[Task material Boundary: Start]

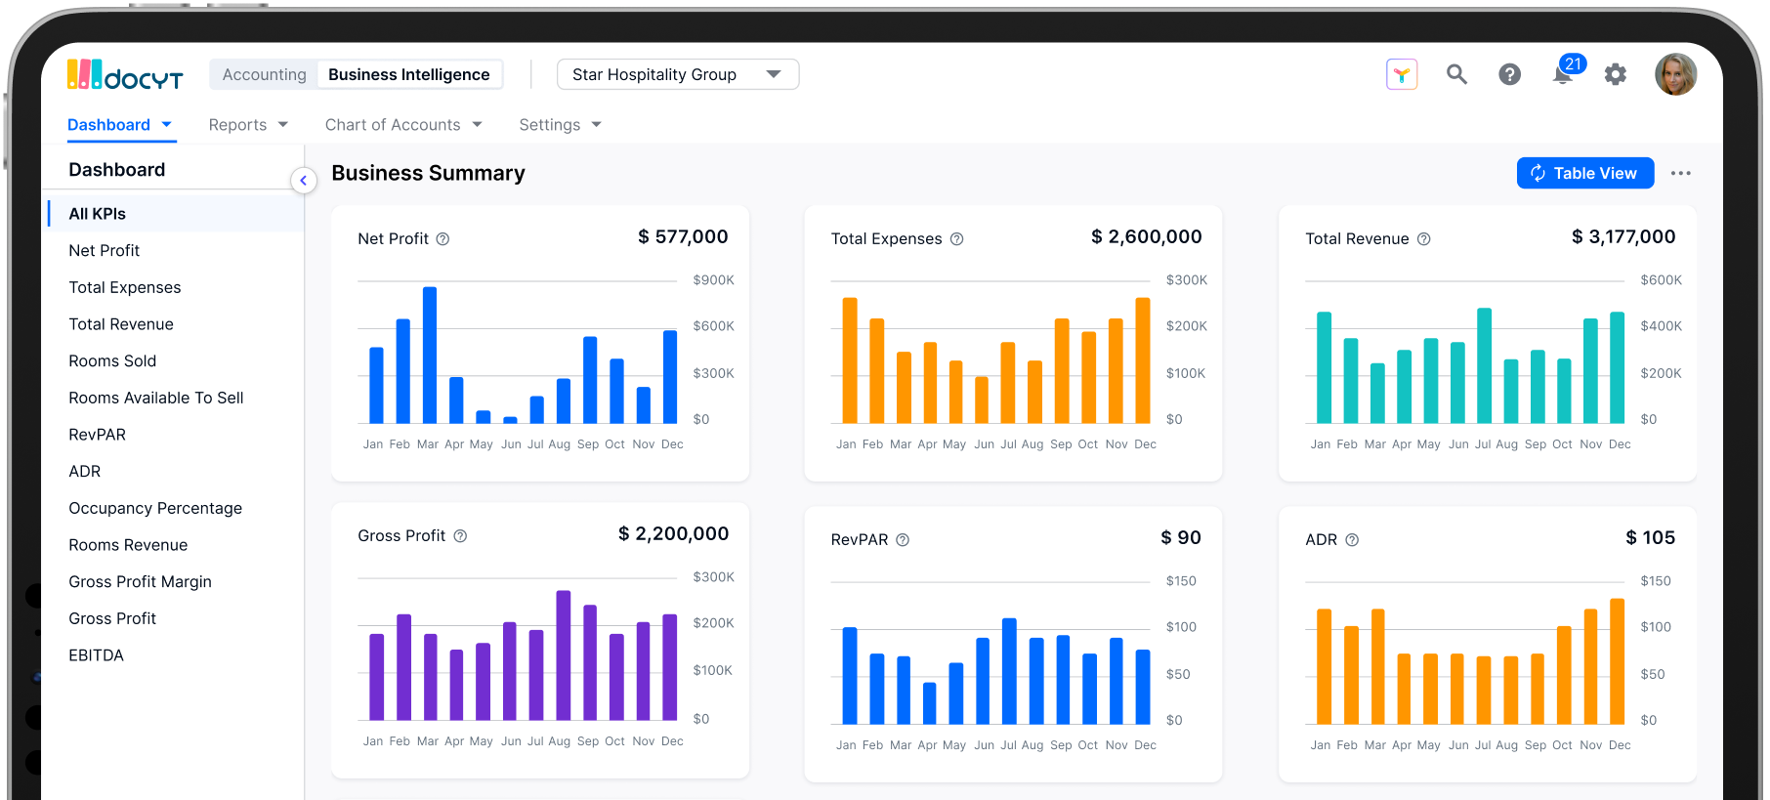Click the colorful Docyt AI assistant icon

(x=1402, y=74)
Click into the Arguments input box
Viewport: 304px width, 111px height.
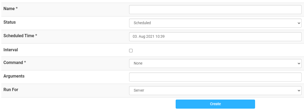(x=215, y=77)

[Task material Boundary: End]

Problem description: From the line containing "Click into the Arguments input box" to the last line of the listing above, transcribe each line exactly, skipping the pictures.

Reply:
Click into the Arguments input box
Viewport: 304px width, 111px height.
(x=215, y=77)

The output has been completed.